Beginning in the mid 1800s, archaeologists and anitquaries began to investigate a series of "royal" tombs east of the old city. These were cut into the rock, some horizontally, some as vertical shafts. They had all been looted long ago and contained no wondrous gold or silver artifacts. What they did contain was impressive stone sarcophagi.
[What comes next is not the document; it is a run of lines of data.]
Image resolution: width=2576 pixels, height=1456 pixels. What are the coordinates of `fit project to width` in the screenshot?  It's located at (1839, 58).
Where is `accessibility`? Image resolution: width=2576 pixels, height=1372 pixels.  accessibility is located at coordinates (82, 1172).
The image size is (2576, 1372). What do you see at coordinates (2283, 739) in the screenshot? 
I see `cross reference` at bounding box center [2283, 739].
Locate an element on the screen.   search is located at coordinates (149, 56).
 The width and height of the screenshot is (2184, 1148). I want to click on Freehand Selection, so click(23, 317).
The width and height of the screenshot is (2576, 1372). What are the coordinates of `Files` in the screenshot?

The most impressive were found in four tombs excavated by Ottoman officials in 1887. The officials were Osman Hamdi Bey, a Greek, and Yervant Voskan, an Armenian. The tombs date to the Persian period or early in the empire of Alexander the Great and his successors. The sarcophagi were all taken to Istanbul, where they remain.
Above and top, the Lycian sarcophagus, dated to around 425 BC.
The sarcophagus of the Satrap, c. 425 BC.
The sarcophagus of the mourning women, c. 350 BC.
And most famous of all, the Alexander Sarcophagus, c. 320 BC.